Last Updated Jul 12, 2018 at 11:20 pm EST

Trump dishes up fresh dose of chaos aimed at May, Londoners

BLENHEIM PALACE, England (AP) — Dishing up a fresh dose of chaos on his European tour, President Donald Trump left behind a contentious NATO gathering in Brussels and moved on to Britain, where a pomp-filled welcome ceremony was soon overshadowed by an interview in which Trump blasted Prime Minister Theresa May, blamed London’s mayor for terror attacks against the city and argued that Europe was “losing its culture” because of immigration.

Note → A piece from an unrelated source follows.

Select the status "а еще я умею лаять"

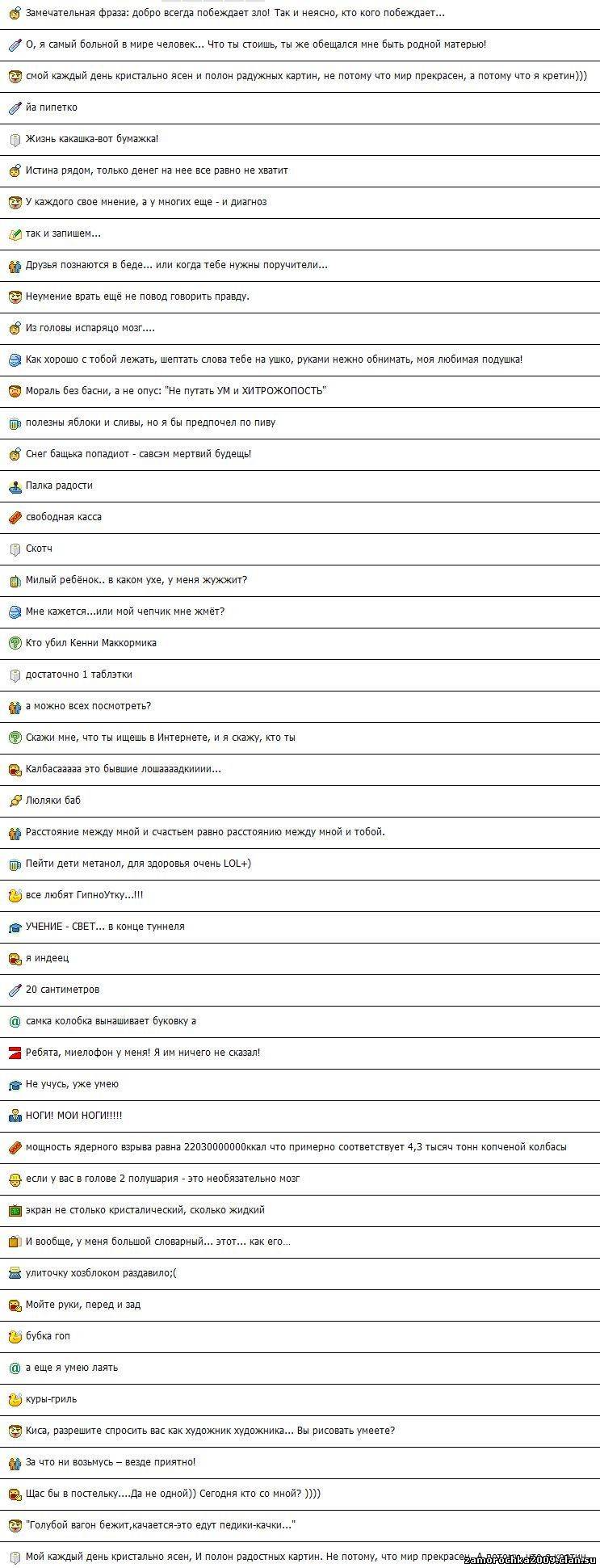pyautogui.click(x=72, y=1368)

Trump, in an interview with The Sun newspaper, said he felt unwelcome in London because of protests, including plans to fly a giant balloon over Parliament on Friday that depicts him as an angry baby in a diaper.

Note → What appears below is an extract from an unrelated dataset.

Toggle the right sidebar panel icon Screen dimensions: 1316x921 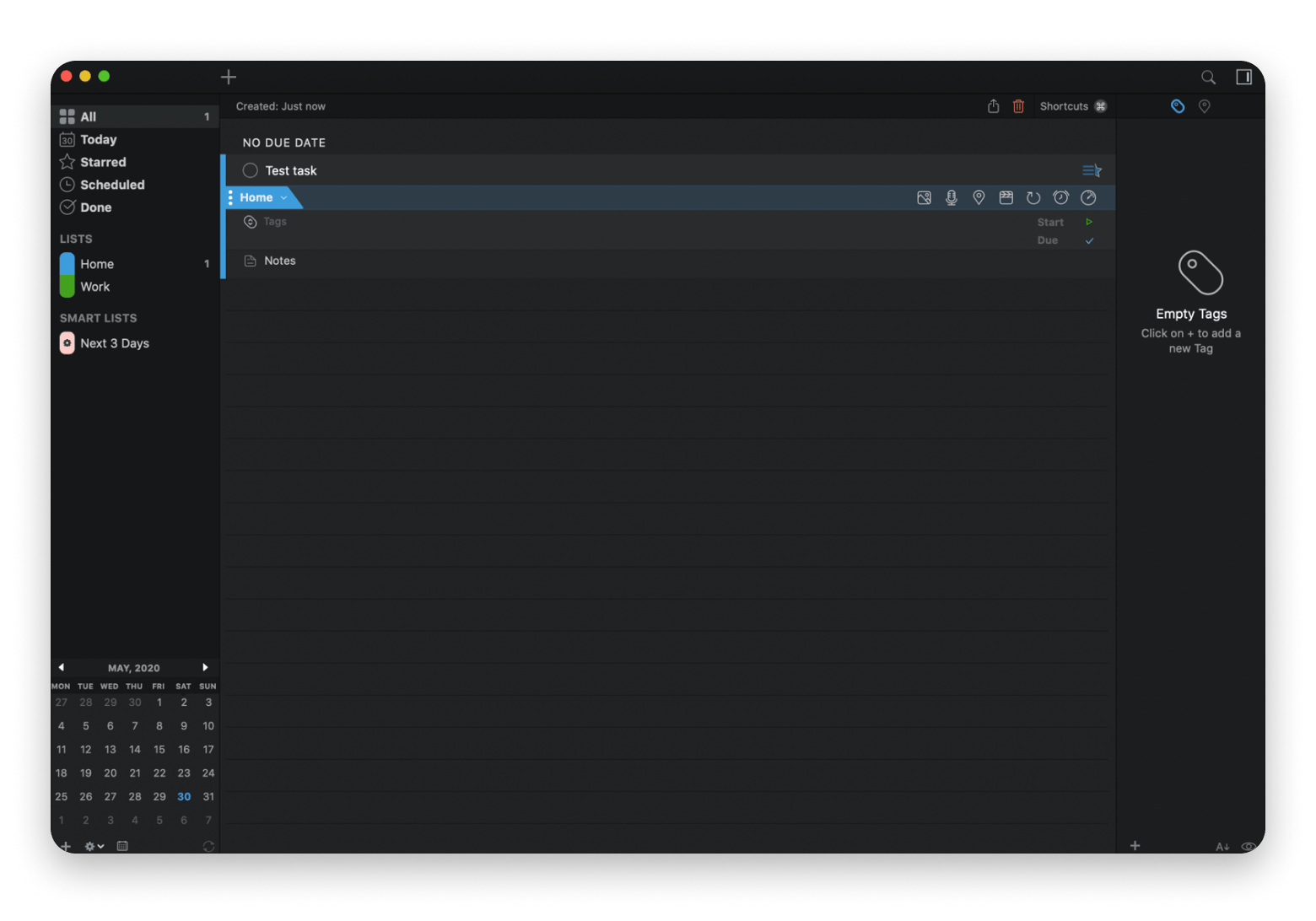click(1243, 78)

“I guess when they put out blimps to make me feel unwelcome, no reason for me to go to London,” he said.

Trump, in the interview given before he left Brussels for the U.K., accused May of ruining what her country stands to gain from the Brexit vote to leave the European Union. He said her former foreign secretary, Boris Johnson, would make an “excellent” prime minister, speaking just days after Johnson resigned his position in protest over May’s Brexit plans.

Trump added that May’s “soft” blueprint for the U.K.’s future dealings with the EU would probably “kill” any future trade deals with the United States.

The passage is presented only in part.